Report how many lines in the data include the string "target", and add nothing else.

**RECORDS SUPPLIED:**
+===+
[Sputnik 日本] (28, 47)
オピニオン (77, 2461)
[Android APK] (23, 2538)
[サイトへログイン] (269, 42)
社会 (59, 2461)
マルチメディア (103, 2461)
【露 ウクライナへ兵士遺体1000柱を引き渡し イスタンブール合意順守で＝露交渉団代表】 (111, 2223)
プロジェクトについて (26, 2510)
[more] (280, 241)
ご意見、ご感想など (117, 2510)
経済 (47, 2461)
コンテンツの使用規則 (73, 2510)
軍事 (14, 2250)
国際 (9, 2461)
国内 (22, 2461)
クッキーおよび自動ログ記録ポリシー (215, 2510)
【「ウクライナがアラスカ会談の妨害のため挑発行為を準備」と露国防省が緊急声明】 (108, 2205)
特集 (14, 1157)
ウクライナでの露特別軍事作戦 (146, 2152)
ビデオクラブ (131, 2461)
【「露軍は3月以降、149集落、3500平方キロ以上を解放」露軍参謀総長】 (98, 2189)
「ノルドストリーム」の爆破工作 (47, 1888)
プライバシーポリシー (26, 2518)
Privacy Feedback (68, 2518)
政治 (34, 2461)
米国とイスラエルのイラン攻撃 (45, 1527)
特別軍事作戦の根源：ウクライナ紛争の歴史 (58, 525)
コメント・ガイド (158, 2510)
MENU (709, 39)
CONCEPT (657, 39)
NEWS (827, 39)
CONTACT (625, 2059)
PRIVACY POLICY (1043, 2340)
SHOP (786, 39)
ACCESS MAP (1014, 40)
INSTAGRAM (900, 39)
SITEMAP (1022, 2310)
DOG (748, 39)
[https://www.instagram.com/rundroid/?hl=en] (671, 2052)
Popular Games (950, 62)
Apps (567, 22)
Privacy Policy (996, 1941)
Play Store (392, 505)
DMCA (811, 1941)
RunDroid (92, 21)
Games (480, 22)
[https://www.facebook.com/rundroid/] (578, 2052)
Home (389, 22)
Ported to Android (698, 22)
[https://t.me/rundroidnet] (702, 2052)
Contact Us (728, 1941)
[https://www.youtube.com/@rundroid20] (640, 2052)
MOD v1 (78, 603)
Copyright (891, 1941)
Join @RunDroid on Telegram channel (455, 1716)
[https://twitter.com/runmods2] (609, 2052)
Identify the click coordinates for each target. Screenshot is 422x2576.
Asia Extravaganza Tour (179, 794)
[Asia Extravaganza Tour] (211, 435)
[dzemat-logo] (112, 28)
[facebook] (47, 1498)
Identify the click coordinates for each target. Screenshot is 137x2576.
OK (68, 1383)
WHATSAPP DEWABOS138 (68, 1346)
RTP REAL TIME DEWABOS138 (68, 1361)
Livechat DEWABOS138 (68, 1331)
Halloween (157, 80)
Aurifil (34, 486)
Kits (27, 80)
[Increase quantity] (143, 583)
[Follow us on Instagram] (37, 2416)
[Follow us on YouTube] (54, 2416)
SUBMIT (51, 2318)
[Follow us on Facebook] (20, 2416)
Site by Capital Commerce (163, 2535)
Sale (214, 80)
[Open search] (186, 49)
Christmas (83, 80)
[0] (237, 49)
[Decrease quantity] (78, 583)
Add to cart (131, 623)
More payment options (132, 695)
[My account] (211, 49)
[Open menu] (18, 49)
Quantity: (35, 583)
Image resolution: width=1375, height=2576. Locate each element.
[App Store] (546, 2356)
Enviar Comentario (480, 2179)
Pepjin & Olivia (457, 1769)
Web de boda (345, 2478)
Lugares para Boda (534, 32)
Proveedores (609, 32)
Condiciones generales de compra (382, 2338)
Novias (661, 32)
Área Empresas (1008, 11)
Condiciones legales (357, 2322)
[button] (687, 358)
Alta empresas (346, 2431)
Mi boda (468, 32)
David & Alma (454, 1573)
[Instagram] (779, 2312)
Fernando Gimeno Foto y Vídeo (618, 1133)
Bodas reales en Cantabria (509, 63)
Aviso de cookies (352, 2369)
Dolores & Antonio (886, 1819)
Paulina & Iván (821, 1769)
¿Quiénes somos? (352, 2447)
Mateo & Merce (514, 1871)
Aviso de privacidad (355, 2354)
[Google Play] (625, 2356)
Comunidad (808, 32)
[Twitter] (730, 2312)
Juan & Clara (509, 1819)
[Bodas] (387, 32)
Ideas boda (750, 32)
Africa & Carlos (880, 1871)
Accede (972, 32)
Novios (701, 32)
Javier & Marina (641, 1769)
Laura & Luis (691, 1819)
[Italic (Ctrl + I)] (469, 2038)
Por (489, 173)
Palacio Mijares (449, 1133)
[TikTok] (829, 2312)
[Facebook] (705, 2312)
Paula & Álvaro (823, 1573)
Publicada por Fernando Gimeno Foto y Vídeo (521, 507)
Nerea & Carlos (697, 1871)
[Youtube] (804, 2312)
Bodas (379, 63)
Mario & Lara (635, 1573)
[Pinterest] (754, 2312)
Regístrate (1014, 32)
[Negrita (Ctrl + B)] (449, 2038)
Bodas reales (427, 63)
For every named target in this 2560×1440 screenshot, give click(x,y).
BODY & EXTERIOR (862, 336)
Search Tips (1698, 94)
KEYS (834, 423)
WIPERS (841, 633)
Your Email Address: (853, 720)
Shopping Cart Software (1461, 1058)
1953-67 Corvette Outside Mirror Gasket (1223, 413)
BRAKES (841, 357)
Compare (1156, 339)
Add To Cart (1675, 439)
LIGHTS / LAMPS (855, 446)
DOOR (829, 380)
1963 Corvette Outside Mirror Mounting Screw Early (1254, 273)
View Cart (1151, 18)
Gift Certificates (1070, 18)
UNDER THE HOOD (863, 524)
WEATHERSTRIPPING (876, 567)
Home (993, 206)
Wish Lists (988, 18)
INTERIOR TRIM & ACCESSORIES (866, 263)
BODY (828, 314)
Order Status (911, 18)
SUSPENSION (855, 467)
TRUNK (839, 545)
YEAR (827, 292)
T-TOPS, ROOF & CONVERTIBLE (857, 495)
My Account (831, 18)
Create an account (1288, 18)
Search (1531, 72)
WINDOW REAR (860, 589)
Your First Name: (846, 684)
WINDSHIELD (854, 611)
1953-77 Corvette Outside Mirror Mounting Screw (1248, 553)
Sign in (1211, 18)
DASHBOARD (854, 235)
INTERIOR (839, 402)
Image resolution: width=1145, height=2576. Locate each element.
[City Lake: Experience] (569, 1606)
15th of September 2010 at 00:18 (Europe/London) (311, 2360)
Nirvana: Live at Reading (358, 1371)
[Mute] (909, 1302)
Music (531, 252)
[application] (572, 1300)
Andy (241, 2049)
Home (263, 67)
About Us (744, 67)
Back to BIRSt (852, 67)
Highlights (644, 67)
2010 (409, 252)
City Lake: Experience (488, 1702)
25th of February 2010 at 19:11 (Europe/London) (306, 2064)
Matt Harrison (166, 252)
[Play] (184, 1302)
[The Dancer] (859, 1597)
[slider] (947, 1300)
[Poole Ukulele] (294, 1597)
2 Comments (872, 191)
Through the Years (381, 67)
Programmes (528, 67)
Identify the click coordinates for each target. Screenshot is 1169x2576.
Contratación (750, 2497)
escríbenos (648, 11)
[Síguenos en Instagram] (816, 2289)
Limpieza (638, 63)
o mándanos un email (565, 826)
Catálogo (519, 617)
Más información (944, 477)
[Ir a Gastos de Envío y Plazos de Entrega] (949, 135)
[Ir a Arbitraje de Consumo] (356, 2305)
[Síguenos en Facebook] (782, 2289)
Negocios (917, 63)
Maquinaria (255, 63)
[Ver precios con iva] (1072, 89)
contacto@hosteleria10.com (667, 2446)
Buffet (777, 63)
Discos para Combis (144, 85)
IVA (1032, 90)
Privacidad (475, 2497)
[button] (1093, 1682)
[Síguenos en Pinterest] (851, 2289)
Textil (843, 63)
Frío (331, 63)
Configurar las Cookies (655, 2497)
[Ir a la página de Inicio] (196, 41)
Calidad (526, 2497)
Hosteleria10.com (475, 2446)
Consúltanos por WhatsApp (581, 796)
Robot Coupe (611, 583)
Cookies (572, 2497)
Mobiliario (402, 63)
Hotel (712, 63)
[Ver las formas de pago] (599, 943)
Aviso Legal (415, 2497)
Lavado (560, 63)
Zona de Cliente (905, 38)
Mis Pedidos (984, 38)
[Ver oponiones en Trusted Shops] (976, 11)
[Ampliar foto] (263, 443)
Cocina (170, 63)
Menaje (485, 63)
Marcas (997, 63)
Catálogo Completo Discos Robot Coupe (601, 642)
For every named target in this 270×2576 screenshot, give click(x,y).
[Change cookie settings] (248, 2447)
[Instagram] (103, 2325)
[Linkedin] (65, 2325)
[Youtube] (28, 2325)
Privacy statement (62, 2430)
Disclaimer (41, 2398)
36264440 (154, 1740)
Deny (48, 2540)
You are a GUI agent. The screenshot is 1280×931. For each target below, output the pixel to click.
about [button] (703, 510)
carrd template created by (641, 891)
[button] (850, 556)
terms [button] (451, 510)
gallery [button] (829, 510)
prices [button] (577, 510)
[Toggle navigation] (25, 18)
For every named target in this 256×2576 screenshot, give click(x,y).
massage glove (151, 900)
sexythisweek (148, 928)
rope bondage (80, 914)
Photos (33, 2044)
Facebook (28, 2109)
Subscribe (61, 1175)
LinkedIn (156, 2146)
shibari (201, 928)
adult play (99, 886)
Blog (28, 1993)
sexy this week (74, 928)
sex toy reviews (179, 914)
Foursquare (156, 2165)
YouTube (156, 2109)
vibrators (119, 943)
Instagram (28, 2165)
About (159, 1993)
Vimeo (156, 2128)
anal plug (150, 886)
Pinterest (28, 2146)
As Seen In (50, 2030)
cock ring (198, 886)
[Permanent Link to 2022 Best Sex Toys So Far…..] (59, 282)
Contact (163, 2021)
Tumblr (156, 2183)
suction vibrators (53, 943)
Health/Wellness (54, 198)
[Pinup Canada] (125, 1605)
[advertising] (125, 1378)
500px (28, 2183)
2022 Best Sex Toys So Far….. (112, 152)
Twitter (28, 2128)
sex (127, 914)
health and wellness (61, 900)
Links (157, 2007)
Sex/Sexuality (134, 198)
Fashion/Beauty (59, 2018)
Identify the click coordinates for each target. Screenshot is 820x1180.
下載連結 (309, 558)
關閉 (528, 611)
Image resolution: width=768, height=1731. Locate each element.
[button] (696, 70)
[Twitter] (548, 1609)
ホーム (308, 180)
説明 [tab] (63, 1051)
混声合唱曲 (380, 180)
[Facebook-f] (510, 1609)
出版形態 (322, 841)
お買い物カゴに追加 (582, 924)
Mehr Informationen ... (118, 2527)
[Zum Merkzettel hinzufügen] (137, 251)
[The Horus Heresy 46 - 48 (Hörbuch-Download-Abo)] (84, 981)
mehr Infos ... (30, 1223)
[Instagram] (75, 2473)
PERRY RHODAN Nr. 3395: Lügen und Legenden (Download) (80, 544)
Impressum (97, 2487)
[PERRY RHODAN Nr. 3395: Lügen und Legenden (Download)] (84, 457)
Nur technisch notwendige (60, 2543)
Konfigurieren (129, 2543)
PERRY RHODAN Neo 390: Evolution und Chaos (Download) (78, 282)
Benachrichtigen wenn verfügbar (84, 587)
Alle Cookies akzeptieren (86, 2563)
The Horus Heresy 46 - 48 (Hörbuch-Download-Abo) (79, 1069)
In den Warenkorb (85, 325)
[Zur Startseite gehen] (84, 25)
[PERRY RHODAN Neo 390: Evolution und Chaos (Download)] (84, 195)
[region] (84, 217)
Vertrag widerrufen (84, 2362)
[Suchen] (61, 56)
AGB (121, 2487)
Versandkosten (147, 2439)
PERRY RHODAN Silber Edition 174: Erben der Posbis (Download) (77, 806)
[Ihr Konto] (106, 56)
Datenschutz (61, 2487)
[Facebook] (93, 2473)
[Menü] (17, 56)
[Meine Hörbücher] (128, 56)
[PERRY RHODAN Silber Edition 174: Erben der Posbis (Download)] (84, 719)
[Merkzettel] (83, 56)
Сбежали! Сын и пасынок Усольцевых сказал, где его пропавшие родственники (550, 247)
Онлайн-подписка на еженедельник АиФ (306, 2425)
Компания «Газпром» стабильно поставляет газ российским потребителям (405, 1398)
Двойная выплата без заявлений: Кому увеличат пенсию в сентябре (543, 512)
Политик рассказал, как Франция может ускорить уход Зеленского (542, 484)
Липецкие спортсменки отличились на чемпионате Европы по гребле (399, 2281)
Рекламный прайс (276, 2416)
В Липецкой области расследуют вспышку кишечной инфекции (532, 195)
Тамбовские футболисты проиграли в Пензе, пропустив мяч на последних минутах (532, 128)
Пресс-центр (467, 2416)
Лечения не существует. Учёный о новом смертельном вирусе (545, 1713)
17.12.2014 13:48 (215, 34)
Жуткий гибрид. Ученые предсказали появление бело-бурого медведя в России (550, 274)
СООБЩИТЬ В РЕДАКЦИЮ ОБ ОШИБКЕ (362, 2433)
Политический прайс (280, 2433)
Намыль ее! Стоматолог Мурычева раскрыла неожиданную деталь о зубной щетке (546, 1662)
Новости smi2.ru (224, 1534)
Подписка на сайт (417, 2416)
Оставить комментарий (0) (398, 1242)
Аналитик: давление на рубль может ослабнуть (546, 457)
+===+
**ANSWER BOX:**
8